- **What to produce**
Which lines in the listing below contain the string "Task"? Extract each of them word for word.

(Raw records)
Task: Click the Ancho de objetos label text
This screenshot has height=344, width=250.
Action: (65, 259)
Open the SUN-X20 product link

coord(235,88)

- **Finished exercise**
Task: Click the Ancho de objetos label text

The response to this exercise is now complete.